In contrast to other studies which have shown that coverage declines with increased distance [
20] and the likelihood of people attending central point vaccinations decreases with increasing distance [
45,
49,
50,
51], very few people in this study (0.5% in CPV and 0.3% in DCV) perceived distance as an obstacle to their participation (
Table 4 and
Figure 5). This finding is similar to a study in Uganda which also showed that people were willing to travel large distances to reach vaccination points [
52]. Another study in Zambia reported that dog owners were willing to travel up to 5 km [
8], whereas a study in Tanzania found walking a long way to vaccination clinics was not given as reason for non-participation in the vaccination campaign [
4] and in Chad owners did not perceive distance as a major obstacle [
13]. One study that investigated the barriers to attendance at central point vaccination found that people who did not attend the vaccination campaigns quoted being unaware of the vaccination campaign as the main reason for non-attendance (27%). Further exploration indicated that these people were located far from the central point out of reach of advertisements [
45]. This suggests that being unaware of the campaign rather than distance could play a major role in influencing central point attendance.
Assessing service delivery can provide understanding of how the quality of the services offered matches owners’ perceptions and expectations. Experience from other studies shows that feedback provided through such dialogue helps to improve service and maintain dog owners’ interest in the programme [
53]. The results from the assessment of service provided by RCs and OHCs revealed that the majority of respondents (84.7% in DC, 91.2% in SVLC and 91.3% in DC) were satisfied. Their satisfaction was highlighted on items like waiting time at the vaccination point, availability of vaccination services throughout the year, affordability of the services i.e. offered free of charge, provision of more flexible delivery strategies such as house-to-house, on demand and sub-village level campaigns, as well as RCs and OHCs adherence to the vaccination schedule and time. In addition, integration of community members into the program improved participation and may have helped bring a greater sense of ownership which is vital for the success of such a programme.
Dog owners under the SVLC strategy spent less time to reach vaccination points and less time (<30 min) to complete registration and vaccination at the central point (for the DC strategy also). This makes sense, given that VLC campaigns involves the entire village attending in a single day. During this study, some central point clinics at VLC experienced large turnouts.

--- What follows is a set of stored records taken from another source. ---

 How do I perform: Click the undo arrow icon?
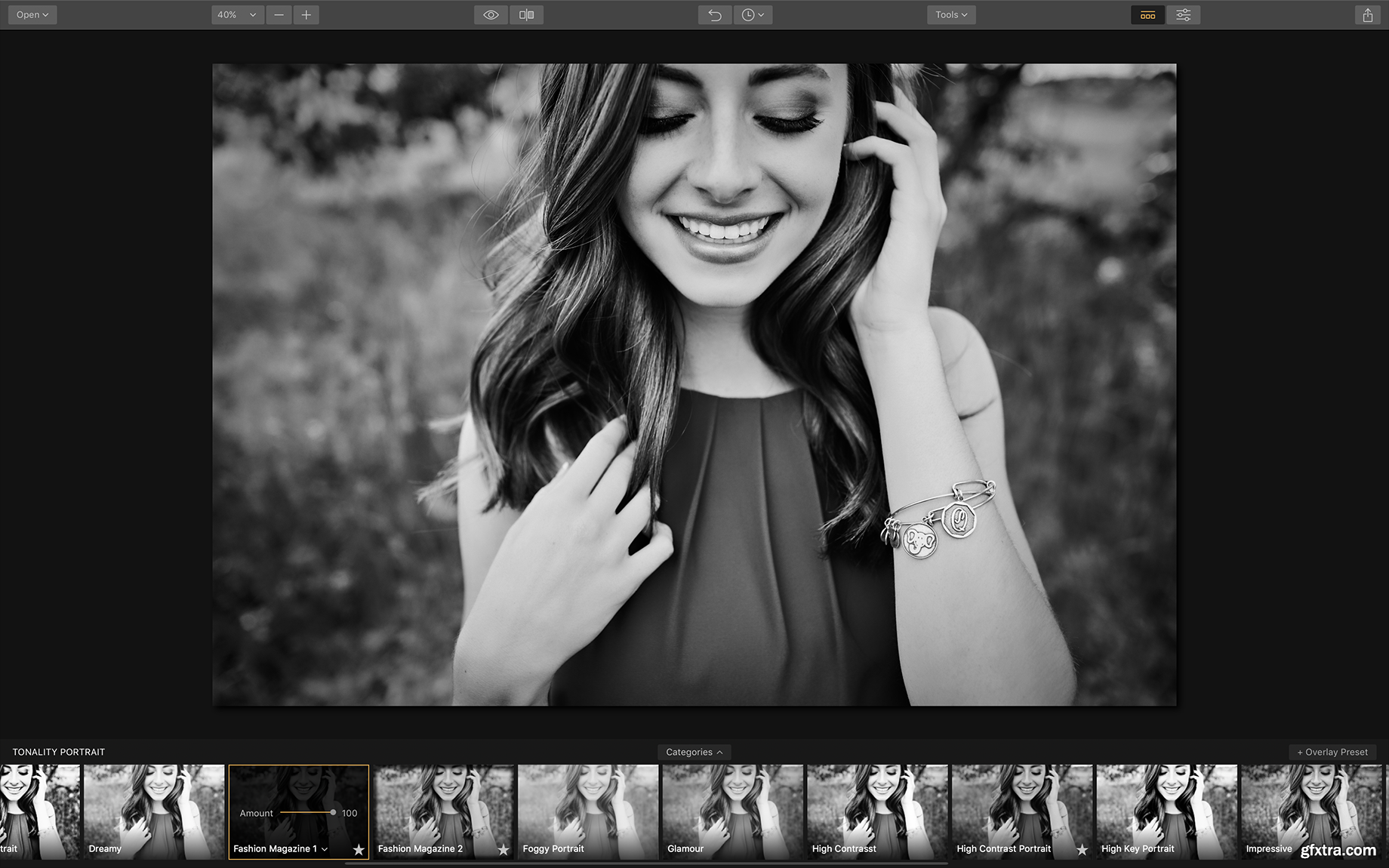pos(714,15)
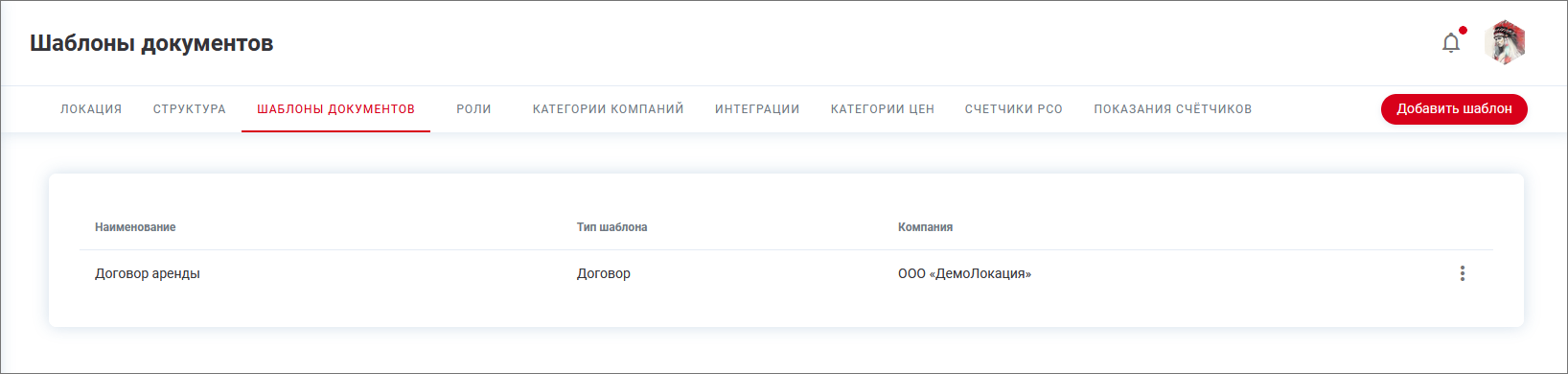The height and width of the screenshot is (374, 1568).
Task: Click the Добавить шаблон button
Action: 1454,109
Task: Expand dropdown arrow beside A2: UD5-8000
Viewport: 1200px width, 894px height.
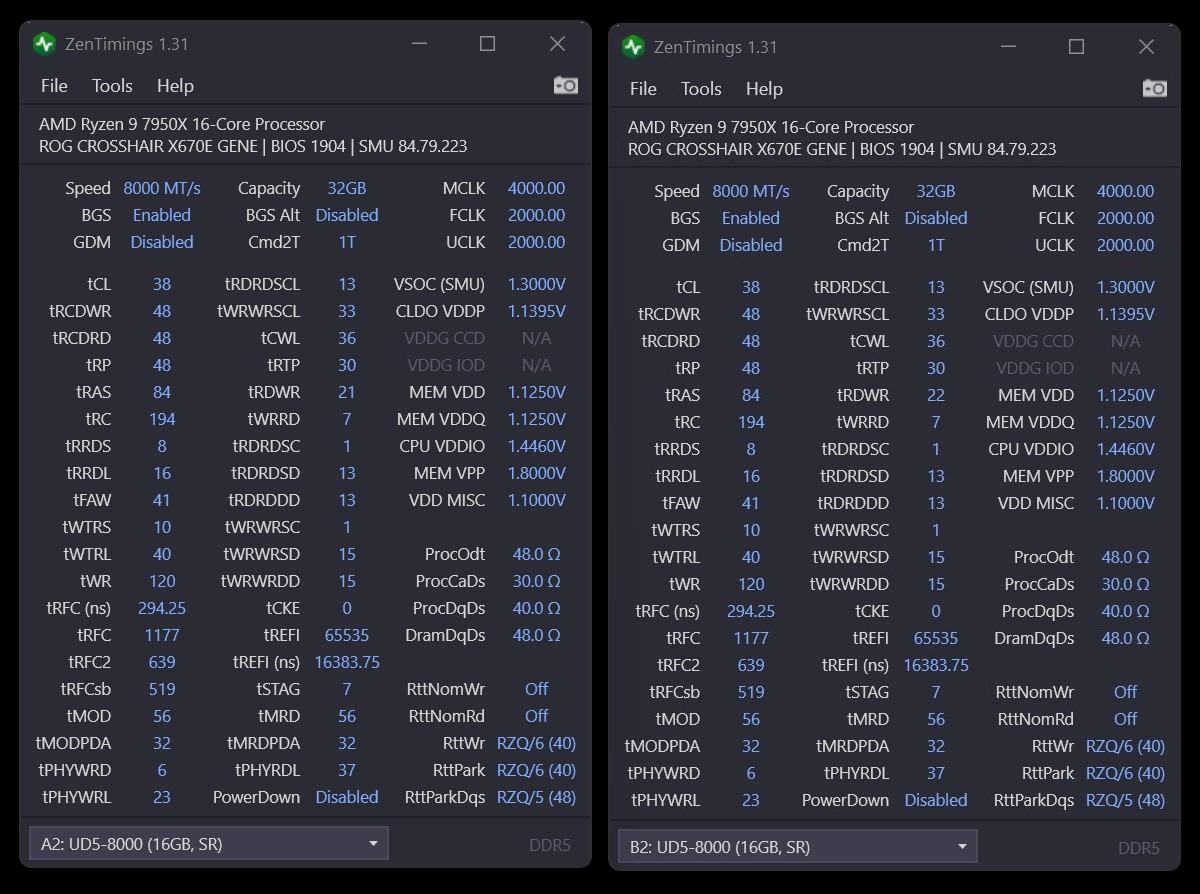Action: tap(373, 844)
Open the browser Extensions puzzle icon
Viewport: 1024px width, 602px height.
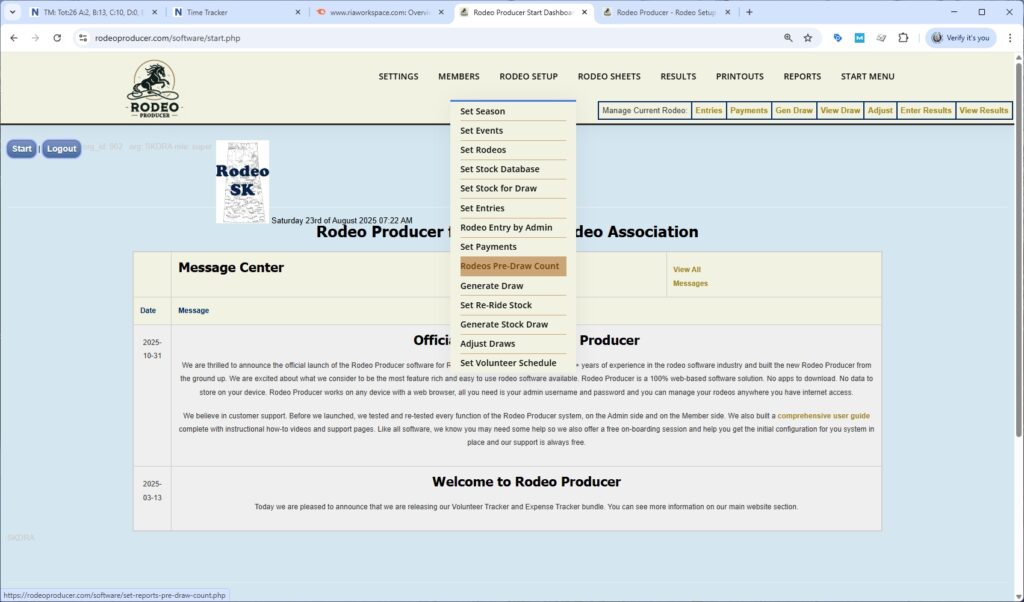904,37
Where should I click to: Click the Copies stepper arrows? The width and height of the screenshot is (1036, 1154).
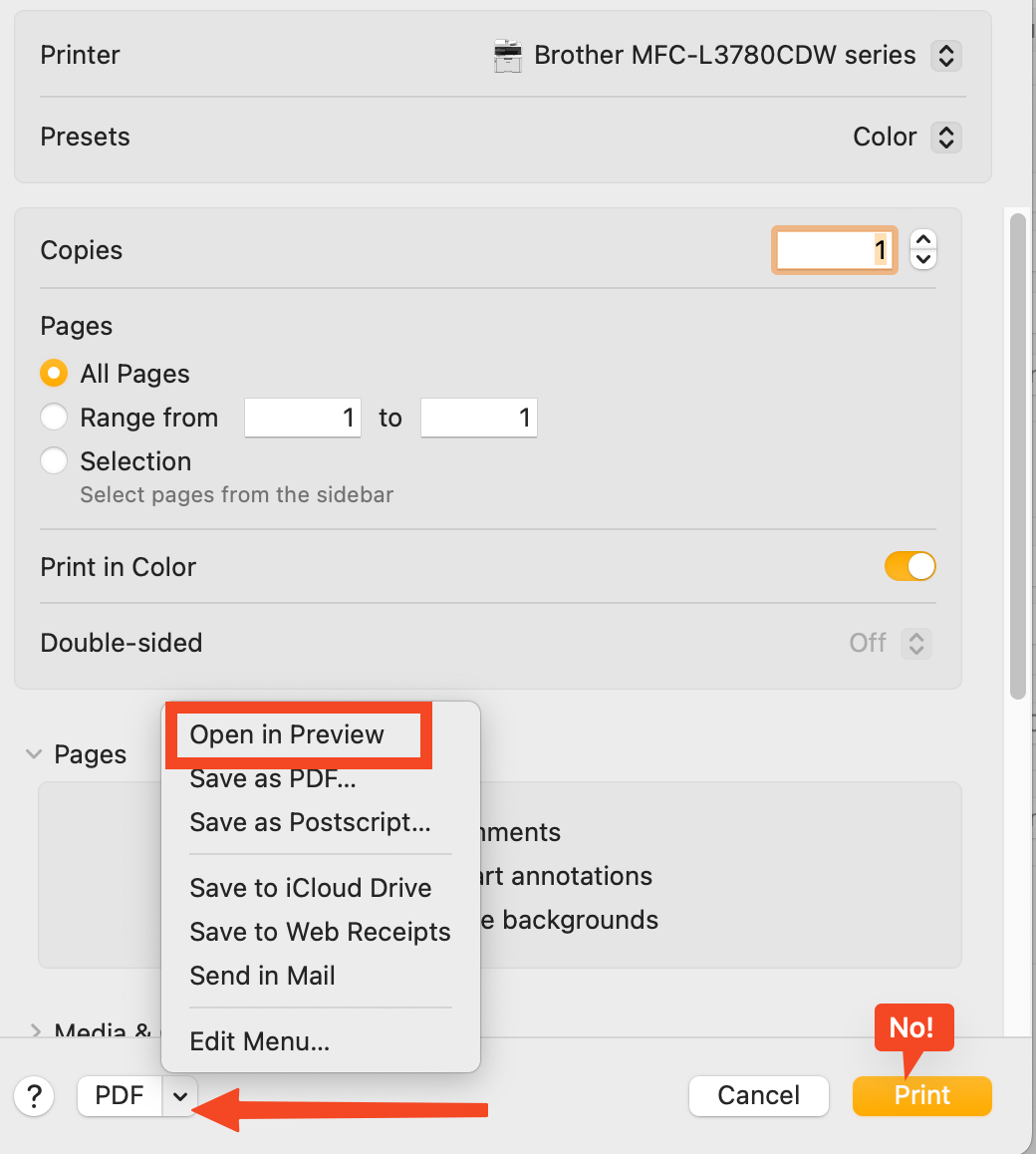pyautogui.click(x=923, y=249)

For example, in Baranga village in Buswahili ward, 557 dogs were vaccinated at one central point clinic in a single day. Registration, certificate writing and vaccination of such large numbers of dogs likely contributed to longer waiting times. However, vaccinators at the VLC also vaccinated more animals per day compared to vaccinators under the SVLC and DC strategies (
Table 2).
We did not assess or compare the cost-effectiveness of these vaccine delivery strategies and cost-effectiveness is an important consideration for large-scale interventions that should be examined in future. All the delivery strategies were effectively government-led interventions utilizing existing animal health delivery infrastructure and government employees, and therefore do provide a model for scaling up mass dog vaccination to other parts of the country. Other studies of animal health or public health interventions suggest that decentralized government-directed interventions are more cost-effective [
54] and sustainable [
55,
56]. Overall, this feasibility study provided clear evidence to support the use of a decentralized continuous approach to dog vaccination which will be fully evaluated through a randomized controlled trial implemented across the entire Mara region.